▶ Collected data
• • • • • • •

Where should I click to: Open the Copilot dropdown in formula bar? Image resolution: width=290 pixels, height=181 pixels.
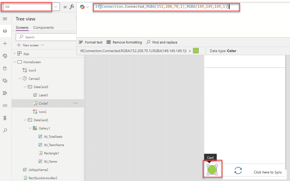click(x=84, y=7)
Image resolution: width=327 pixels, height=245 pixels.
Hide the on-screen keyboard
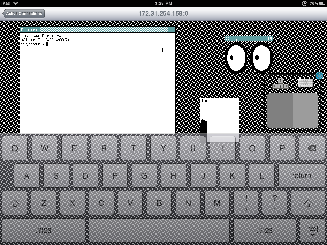click(312, 230)
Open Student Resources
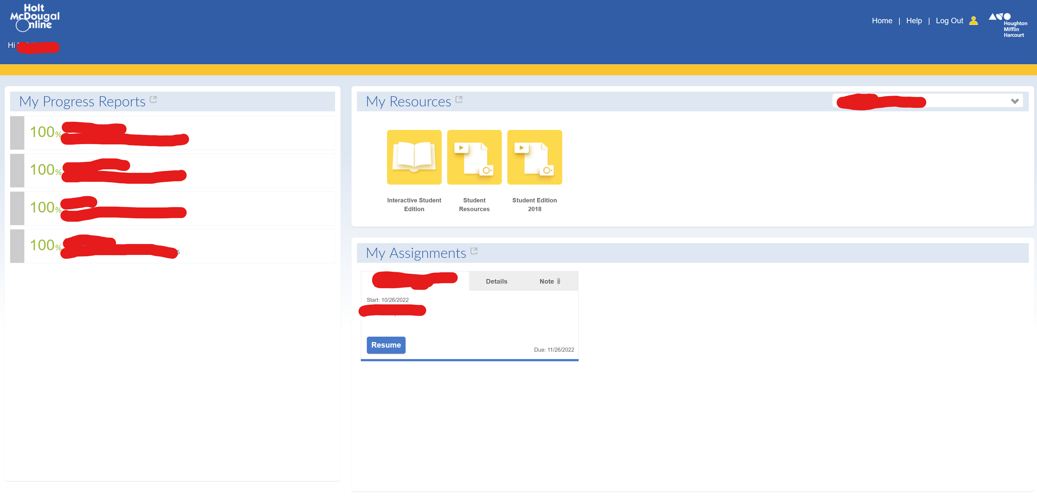This screenshot has width=1037, height=501. [474, 157]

• • • • • • •

Please swap "keyboard" for "keypad" throughout the lines above, keep everything else unchanged, and write them out again without the pictures.

Where should I click to: Open the Copilot dropdown in formula bar? Image resolution: width=290 pixels, height=181 pixels.
click(x=84, y=7)
Image resolution: width=327 pixels, height=245 pixels.
Hide the on-screen keypad
click(312, 230)
Open Student Resources
This screenshot has width=1037, height=501. [474, 157]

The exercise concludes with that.